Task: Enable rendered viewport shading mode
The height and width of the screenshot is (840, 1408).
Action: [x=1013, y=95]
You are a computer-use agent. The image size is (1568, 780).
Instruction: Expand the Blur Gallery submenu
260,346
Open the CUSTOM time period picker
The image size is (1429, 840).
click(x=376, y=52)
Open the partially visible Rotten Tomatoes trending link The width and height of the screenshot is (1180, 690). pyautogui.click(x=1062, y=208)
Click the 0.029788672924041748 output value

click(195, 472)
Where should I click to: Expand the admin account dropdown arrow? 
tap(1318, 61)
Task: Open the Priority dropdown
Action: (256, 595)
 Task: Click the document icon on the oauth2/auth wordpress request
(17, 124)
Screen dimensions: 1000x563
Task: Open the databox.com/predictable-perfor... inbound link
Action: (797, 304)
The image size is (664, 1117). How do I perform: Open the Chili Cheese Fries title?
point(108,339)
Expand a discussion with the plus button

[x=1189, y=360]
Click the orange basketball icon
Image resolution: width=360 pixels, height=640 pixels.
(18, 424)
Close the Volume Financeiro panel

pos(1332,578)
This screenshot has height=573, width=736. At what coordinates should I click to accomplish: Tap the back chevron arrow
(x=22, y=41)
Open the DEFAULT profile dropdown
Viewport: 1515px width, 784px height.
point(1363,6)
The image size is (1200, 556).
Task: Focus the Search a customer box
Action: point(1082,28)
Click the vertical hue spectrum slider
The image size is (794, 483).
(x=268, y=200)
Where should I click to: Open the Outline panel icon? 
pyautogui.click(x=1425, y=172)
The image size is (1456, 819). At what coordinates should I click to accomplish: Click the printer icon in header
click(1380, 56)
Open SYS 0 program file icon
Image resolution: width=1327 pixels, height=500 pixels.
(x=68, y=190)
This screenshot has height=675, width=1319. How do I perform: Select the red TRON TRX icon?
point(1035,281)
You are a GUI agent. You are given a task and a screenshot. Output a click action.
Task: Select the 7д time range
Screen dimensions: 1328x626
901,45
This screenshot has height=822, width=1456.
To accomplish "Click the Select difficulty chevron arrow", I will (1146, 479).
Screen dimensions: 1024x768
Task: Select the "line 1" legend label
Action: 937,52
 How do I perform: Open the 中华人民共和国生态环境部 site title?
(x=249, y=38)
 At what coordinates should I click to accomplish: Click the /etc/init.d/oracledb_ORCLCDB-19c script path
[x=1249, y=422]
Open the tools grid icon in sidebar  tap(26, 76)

----------------------------------------

_Set task_. Please retype everything in the records from the line containing "Where should I click to: Expand" down to the line containing "(x=22, y=41)", keeping both of those lines.

_Task result_.
Where should I click to: Expand the admin account dropdown arrow? 
tap(1318, 61)
Task: Open the Priority dropdown
Action: (256, 595)
 Task: Click the document icon on the oauth2/auth wordpress request
(17, 124)
Screen dimensions: 1000x563
Task: Open the databox.com/predictable-perfor... inbound link
Action: (797, 304)
The image size is (664, 1117). How do I perform: Open the Chili Cheese Fries title?
point(108,339)
Expand a discussion with the plus button

[x=1189, y=360]
Click the orange basketball icon
Image resolution: width=360 pixels, height=640 pixels.
(18, 424)
Close the Volume Financeiro panel

pos(1332,578)
This screenshot has height=573, width=736. At what coordinates should I click to accomplish: Tap the back chevron arrow
(x=22, y=41)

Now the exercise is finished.